◆ RECORDS PROVIDED

__________________________________________________

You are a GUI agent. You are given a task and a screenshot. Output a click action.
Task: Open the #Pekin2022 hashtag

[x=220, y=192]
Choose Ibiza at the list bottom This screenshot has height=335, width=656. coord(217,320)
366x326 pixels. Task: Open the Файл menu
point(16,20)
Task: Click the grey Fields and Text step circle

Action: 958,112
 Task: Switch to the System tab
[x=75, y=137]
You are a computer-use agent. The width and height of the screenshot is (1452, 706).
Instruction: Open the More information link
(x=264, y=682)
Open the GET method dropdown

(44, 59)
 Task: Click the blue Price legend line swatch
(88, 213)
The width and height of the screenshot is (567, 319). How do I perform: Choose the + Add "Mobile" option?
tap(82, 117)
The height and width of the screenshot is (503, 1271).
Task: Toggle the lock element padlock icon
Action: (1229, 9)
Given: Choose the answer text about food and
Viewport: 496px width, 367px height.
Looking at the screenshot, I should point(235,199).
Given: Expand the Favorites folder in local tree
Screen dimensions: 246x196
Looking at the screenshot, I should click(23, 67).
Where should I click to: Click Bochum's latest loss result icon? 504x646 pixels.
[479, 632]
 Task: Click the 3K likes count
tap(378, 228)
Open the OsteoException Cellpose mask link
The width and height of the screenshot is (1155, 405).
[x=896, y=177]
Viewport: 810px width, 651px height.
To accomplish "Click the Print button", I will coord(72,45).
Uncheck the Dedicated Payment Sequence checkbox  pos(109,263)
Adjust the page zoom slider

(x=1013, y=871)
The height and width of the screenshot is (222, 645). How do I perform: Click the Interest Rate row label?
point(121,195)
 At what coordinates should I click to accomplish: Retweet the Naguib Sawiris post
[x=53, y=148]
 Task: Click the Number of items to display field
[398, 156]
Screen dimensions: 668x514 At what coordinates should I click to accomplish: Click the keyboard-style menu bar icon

__________________________________________________

◆ TASK INSTRUCTIONS
Add 78 to every coordinate in the answers and reproduce all lines, requests included, from the start of the items through the line that contains "Action: 958,112".

◆ OUTPUT FOR THIS EXERCISE
You are a GUI agent. You are given a task and a screenshot. Output a click action.
Task: Open the #Pekin2022 hashtag

[x=298, y=270]
Choose Ibiza at the list bottom This screenshot has height=335, width=656. coord(295,398)
366x326 pixels. Task: Open the Файл menu
point(94,98)
Task: Click the grey Fields and Text step circle

Action: 1036,190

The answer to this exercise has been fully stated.